Daheb cited examples, such as communications service provider Avaya, which wanted to better serve its 20,000 worldwide partners by moving its sales processes to Oracle Cloud and later adding Oracle Marketing Cloud. It then integrated and extended both, using Oracle’s PaaS services for Java development and integration—vastly improving customer engagement while lowering ongoing costs by 30%. Likewise, Pandora selected Oracle ERP Cloud to modernize the finance function of its online music streaming service. The company then added enterprise performance management capabilities in Oracle Cloud to simplify access and integrate real-time information.

“When you offer a fully integrated stack of SaaS, PaaS, and IaaS, you can address these different starting points,” said Daheb. “You enable the journey in the way that people want to take it.”

Cloud as the Great Equalizer

Oracle Cloud is also introducing Oracle’s enterprise software to a new class of customer: small- and medium-size businesses and departments that might not have considered Oracle in the past. “Cloud is that great equalizer,” said Daheb, “Sixty percent of our SaaS customers weren’t Oracle customers before they bought our cloud,” he said, quoting a favorite stat of Oracle CEO, Mark Hurd.

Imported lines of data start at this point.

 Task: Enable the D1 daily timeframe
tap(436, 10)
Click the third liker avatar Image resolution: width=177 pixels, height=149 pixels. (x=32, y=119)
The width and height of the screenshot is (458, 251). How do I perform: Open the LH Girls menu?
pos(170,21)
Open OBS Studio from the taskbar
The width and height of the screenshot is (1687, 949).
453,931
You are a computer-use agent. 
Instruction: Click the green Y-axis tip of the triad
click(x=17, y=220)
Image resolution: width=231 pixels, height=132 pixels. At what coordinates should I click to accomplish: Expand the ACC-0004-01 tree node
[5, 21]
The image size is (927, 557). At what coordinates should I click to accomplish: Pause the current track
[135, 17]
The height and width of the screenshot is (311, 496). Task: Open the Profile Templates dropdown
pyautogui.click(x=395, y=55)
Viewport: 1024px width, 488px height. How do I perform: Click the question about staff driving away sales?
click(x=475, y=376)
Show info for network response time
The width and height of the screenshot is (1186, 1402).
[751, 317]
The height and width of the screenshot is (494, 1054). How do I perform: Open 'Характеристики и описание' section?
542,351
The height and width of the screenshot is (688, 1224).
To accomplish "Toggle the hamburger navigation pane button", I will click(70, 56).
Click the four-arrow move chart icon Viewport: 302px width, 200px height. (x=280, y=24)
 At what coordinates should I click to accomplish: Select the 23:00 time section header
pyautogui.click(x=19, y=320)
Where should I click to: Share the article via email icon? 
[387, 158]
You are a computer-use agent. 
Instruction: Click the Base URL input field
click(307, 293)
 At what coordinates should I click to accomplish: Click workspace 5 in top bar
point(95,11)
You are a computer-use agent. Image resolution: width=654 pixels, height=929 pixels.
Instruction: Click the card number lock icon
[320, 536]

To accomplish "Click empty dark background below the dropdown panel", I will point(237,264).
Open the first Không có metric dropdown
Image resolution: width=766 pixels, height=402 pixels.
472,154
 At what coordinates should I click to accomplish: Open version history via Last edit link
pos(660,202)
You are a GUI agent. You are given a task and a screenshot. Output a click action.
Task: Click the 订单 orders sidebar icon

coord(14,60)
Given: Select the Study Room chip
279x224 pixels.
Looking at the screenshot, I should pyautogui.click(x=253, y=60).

The reason for this momentum is that customers aren’t just getting a best-in-class business application for a single use, such as HR, CRM, or ERP, said Daheb. Instead, they’re getting a platform that lets them quickly integrate across disciplines. “Now they can focus on the whole customer experience they’re providing across the company,” said Daheb. This, he notes, is vastly different than what many companies are experiencing. “When you look at how some customers are trying to solve this today, it’s really all over the place,” he said. “They might be using Salesforce, Marketo, Workday, Tableau, Adobe, SAP, and so on, and they’re asking themselves, ‘Wasn’t cloud supposed to be easy?’ Seems like they are running head-first into the same problems cloud was meant to solve.”

Whether it’s companies looking for more than just a one-off cloud app, or large enterprises with complex migrations that happen over time, Oracle’s platform is poised to take on that work. “That’s the 95% of workloads that have been waiting for a true enterprise platform to move to cloud,” said Daheb.